THE US and Australia schemed unsuccessfully in 2005 to block Mohamed ElBaradei’s election to a third term as head of the International Atomic Energy Agency (IAEA), a newly leaked US diplomatic cable shows.
Both countries were unhappy with Mr ElBaradei’s “unhelpful” response to Iran’s nuclear program, but the bid to prevent his re-election to the nuclear regulatory agency’s leadership ultimately failed for lack of international support.
The February 18, 2005 State Department cable released by WikiLeaks overnight opens a window into the effort, describing a lunch conversation between Australian officials and a US special envoy for nuclear non-proliferation, Jackie Sanders.
The cable spotlights US and Australian concerns over the Egyptian diplomat’s interpretation that Iran had a “right” to civilian nuclear power, and his reluctance to declare Iran in non-compliance with the nuclear Non-Proliferation Treaty.

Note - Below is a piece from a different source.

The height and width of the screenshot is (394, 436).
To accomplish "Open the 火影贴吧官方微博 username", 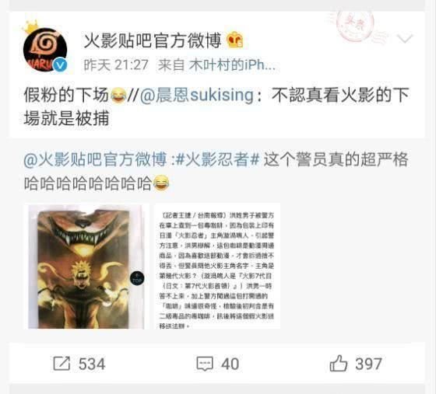I will click(x=153, y=40).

Australian officials said there weren’t the 12 votes on the IAEA board of governors needed to deny Mr ElBaradei re-election, “but that did not stop them from speculating on ways to try to prevent his re-election”, said the cable.
John Carlson, then head of Australia’s nuclear safeguards agency and one of the officials at the lunch, said Canberra strongly supported limiting IAEA chiefs to two terms, according to the cable.
“Carlson commented that ElBaradei was a very bad manager and morale throughout the IAEA staff was ‘appalling,'” the cable said.
The problem, however, was that no other candidate would step forward to challenge Mr ElBaradei as long as the Egyptian diplomat was in the running, and not enough members of the board of governors would vote against him, Mr Carlson said.
A US official at the lunch asked whether an Australian candidate could be put up against Mr ElBaradei, but Mr Carlson said that could work only if Mr ElBaradei first withdrew from the running.
“Sanders responded that there had been a time in the past when the numbers of ElBaradei non-supporters were there, and the issue was not over yet,” the cable said.
“Carlson observed that in a secret ballot, anything could happen. It might be useful to put the word out in Vienna that ElBaradei could fail,” it said.
The cable also included an informal document forwarded by Mr Carlson, who had not yet cleared it with his government, entitled The case against ElBaradei.
The brief argues that Mr ElBaradei’s reports to the IAEA’s board of governor appeared to have been made with the object of stalling a finding that Iran’s nuclear program was in non-compliance with the NPT.
“Iran’s success in avoiding a non-compliance finding has emboldened it to press on with the nuclear program,” it said.
“Meanwhile, the handling of the non-compliance issue has seriously damaged the integrity and credibility of the IAEA’s processes. A change is needed in the IAEA leadership, to return the Agency to its technical function,” the document said.
But Mr ElBaradei survived the challenge, and went on to serve until 2009.